--- Task ---
Output every line of the rows below as a JSON list of strings, one string per line, leaving out blank lines.
== Entries
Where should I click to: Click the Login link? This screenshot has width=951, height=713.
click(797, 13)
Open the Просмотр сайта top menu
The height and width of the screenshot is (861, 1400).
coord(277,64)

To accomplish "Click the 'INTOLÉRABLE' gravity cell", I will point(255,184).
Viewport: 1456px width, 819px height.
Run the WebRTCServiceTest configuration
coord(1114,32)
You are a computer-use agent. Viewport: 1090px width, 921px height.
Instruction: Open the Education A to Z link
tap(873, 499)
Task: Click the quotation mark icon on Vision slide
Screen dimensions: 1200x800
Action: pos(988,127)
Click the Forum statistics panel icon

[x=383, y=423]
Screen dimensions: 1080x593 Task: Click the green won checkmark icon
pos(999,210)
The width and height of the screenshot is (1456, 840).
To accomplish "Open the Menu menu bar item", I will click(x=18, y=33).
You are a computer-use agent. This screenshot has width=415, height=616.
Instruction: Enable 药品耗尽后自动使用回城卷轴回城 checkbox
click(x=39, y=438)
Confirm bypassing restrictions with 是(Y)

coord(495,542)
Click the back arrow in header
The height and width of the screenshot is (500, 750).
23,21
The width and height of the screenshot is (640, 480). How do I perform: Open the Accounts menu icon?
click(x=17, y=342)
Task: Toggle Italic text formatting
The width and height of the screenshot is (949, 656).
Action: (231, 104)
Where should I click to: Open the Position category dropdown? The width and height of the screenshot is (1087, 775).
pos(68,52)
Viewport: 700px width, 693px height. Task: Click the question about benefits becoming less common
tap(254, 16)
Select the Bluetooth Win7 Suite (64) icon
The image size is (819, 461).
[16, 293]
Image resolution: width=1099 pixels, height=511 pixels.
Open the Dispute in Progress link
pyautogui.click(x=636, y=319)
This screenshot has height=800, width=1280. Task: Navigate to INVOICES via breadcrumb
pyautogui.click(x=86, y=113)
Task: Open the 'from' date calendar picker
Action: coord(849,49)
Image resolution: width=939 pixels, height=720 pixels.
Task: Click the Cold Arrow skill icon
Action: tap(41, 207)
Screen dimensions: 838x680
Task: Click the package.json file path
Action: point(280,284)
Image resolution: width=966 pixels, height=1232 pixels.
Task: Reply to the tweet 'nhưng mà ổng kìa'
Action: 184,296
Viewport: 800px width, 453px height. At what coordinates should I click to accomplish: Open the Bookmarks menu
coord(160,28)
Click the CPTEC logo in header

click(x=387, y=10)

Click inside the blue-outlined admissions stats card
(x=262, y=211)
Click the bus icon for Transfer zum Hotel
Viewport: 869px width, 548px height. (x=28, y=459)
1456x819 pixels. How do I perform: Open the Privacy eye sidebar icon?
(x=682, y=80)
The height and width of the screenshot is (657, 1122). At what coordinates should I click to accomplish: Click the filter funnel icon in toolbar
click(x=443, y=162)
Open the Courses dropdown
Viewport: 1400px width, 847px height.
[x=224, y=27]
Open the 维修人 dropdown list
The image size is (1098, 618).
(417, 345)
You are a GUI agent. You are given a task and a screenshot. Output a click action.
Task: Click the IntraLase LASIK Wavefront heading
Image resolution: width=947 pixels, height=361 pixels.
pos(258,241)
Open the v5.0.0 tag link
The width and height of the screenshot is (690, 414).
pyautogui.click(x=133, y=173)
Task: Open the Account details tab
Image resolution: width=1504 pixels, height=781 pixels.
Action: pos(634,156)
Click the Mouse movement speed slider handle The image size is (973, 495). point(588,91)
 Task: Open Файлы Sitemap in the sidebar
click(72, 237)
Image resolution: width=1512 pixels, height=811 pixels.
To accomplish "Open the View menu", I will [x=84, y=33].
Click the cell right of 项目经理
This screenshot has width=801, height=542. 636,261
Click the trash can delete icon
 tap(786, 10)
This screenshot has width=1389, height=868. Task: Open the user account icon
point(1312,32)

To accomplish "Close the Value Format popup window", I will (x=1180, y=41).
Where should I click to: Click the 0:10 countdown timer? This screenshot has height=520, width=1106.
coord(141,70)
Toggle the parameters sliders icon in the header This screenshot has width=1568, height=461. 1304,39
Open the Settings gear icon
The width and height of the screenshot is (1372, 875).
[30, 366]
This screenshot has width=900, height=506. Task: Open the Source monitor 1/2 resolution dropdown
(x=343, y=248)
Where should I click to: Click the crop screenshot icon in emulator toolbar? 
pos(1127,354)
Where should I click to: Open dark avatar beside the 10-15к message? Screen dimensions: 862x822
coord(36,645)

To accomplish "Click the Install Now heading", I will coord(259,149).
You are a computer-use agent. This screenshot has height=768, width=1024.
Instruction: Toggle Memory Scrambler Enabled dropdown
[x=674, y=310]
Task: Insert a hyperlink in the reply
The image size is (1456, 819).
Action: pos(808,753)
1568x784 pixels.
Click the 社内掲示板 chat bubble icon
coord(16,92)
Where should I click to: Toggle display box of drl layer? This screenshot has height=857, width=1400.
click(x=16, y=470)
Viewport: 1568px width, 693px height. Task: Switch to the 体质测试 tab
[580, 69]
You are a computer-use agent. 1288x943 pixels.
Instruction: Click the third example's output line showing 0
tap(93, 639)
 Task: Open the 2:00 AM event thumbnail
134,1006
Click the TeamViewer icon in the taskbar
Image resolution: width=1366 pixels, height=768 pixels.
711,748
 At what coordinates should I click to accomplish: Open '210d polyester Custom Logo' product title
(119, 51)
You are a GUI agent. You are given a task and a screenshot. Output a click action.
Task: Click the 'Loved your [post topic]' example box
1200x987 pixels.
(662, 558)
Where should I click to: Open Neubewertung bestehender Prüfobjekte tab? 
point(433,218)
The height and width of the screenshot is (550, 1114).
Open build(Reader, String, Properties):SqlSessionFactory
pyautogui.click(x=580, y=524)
====
--- Result of the exercise ---
[
  "Where should I click to: Click the Login link? This screenshot has width=951, height=713.",
  "click(797, 13)",
  "Open the Просмотр сайта top menu",
  "The height and width of the screenshot is (861, 1400).",
  "coord(277,64)",
  "To accomplish \"Click the 'INTOLÉRABLE' gravity cell\", I will point(255,184).",
  "Viewport: 1456px width, 819px height.",
  "Run the WebRTCServiceTest configuration",
  "coord(1114,32)",
  "You are a computer-use agent. Viewport: 1090px width, 921px height.",
  "Instruction: Open the Education A to Z link",
  "tap(873, 499)",
  "Task: Click the quotation mark icon on Vision slide",
  "Screen dimensions: 1200x800",
  "Action: pos(988,127)",
  "Click the Forum statistics panel icon",
  "[x=383, y=423]",
  "Screen dimensions: 1080x593 Task: Click the green won checkmark icon",
  "pos(999,210)",
  "The width and height of the screenshot is (1456, 840).",
  "To accomplish \"Open the Menu menu bar item\", I will click(x=18, y=33).",
  "You are a computer-use agent. This screenshot has width=415, height=616.",
  "Instruction: Enable 药品耗尽后自动使用回城卷轴回城 checkbox",
  "click(x=39, y=438)",
  "Confirm bypassing restrictions with 是(Y)",
  "coord(495,542)",
  "Click the back arrow in header",
  "The height and width of the screenshot is (500, 750).",
  "23,21",
  "The width and height of the screenshot is (640, 480). How do I perform: Open the Accounts menu icon?",
  "click(x=17, y=342)",
  "Task: Toggle Italic text formatting",
  "The width and height of the screenshot is (949, 656).",
  "Action: (231, 104)",
  "Where should I click to: Open the Position category dropdown? The width and height of the screenshot is (1087, 775).",
  "pos(68,52)",
  "Viewport: 700px width, 693px height. Task: Click the question about benefits becoming less common",
  "tap(254, 16)",
  "Select the Bluetooth Win7 Suite (64) icon",
  "The image size is (819, 461).",
  "[16, 293]",
  "Image resolution: width=1099 pixels, height=511 pixels.",
  "Open the Dispute in Progress link",
  "pyautogui.click(x=636, y=319)",
  "This screenshot has height=800, width=1280. Task: Navigate to INVOICES via breadcrumb",
  "pyautogui.click(x=86, y=113)",
  "Task: Open the 'from' date calendar picker",
  "Action: coord(849,49)",
  "Image resolution: width=939 pixels, height=720 pixels.",
  "Task: Click the Cold Arrow skill icon",
  "Action: tap(41, 207)",
  "Screen dimensions: 838x680",
  "Task: Click the package.json file path",
  "Action: point(280,284)",
  "Image resolution: width=966 pixels, height=1232 pixels.",
  "Task: Reply to the tweet 'nhưng mà ổng kìa'",
  "Action: 184,296",
  "Viewport: 800px width, 453px height. At what coordinates should I click to accomplish: Open the Bookmarks menu",
  "coord(160,28)",
  "Click the CPTEC logo in header",
  "click(x=387, y=10)",
  "Click inside the blue-outlined admissions stats card",
  "(x=262, y=211)",
  "Click the bus icon for Transfer zum Hotel",
  "Viewport: 869px width, 548px height. (x=28, y=459)",
  "1456x819 pixels. How do I perform: Open the Privacy eye sidebar icon?",
  "(x=682, y=80)",
  "The height and width of the screenshot is (657, 1122). At what coordinates should I click to accomplish: Click the filter funnel icon in toolbar",
  "click(x=443, y=162)",
  "Open the Courses dropdown",
  "Viewport: 1400px width, 847px height.",
  "[x=224, y=27]",
  "Open the 维修人 dropdown list",
  "The image size is (1098, 618).",
  "(417, 345)",
  "You are a GUI agent. You are given a task and a screenshot. Output a click action.",
  "Task: Click the IntraLase LASIK Wavefront heading",
  "Image resolution: width=947 pixels, height=361 pixels.",
  "pos(258,241)",
  "Open the v5.0.0 tag link",
  "The width and height of the screenshot is (690, 414).",
  "pyautogui.click(x=133, y=173)",
  "Task: Open the Account details tab",
  "Image resolution: width=1504 pixels, height=781 pixels.",
  "Action: pos(634,156)",
  "Click the Mouse movement speed slider handle The image size is (973, 495). point(588,91)",
  " Task: Open Файлы Sitemap in the sidebar",
  "click(72, 237)",
  "Image resolution: width=1512 pixels, height=811 pixels.",
  "To accomplish \"Open the View menu\", I will [x=84, y=33].",
  "Click the cell right of 项目经理",
  "This screenshot has width=801, height=542. 636,261",
  "Click the trash can delete icon",
  " tap(786, 10)",
  "This screenshot has width=1389, height=868. Task: Open the user account icon",
  "point(1312,32)",
  "To accomplish \"Close the Value Format popup window\", I will (x=1180, y=41).",
  "Where should I click to: Click the 0:10 countdown timer? This screenshot has height=520, width=1106.",
  "coord(141,70)",
  "Toggle the parameters sliders icon in the header This screenshot has width=1568, height=461. 1304,39",
  "Open the Settings gear icon",
  "The width and height of the screenshot is (1372, 875).",
  "[30, 366]",
  "This screenshot has width=900, height=506. Task: Open the Source monitor 1/2 resolution dropdown",
  "(x=343, y=248)",
  "Where should I click to: Click the crop screenshot icon in emulator toolbar? ",
  "pos(1127,354)",
  "Where should I click to: Open dark avatar beside the 10-15к message? Screen dimensions: 862x822",
  "coord(36,645)",
  "To accomplish \"Click the Install Now heading\", I will coord(259,149).",
  "You are a computer-use agent. This screenshot has height=768, width=1024.",
  "Instruction: Toggle Memory Scrambler Enabled dropdown",
  "[x=674, y=310]",
  "Task: Insert a hyperlink in the reply",
  "The image size is (1456, 819).",
  "Action: pos(808,753)",
  "1568x784 pixels.",
  "Click the 社内掲示板 chat bubble icon",
  "coord(16,92)",
  "Where should I click to: Toggle display box of drl layer? This screenshot has height=857, width=1400.",
  "click(x=16, y=470)",
  "Viewport: 1568px width, 693px height. Task: Switch to the 体质测试 tab",
  "[580, 69]",
  "You are a computer-use agent. 1288x943 pixels.",
  "Instruction: Click the third example's output line showing 0",
  "tap(93, 639)",
  " Task: Open the 2:00 AM event thumbnail",
  "134,1006",
  "Click the TeamViewer icon in the taskbar",
  "Image resolution: width=1366 pixels, height=768 pixels.",
  "711,748",
  " At what coordinates should I click to accomplish: Open '210d polyester Custom Logo' product title",
  "(119, 51)",
  "You are a GUI agent. You are given a task and a screenshot. Output a click action.",
  "Task: Click the 'Loved your [post topic]' example box",
  "1200x987 pixels.",
  "(662, 558)",
  "Where should I click to: Open Neubewertung bestehender Prüfobjekte tab? ",
  "point(433,218)",
  "The height and width of the screenshot is (550, 1114).",
  "Open build(Reader, String, Properties):SqlSessionFactory",
  "pyautogui.click(x=580, y=524)"
]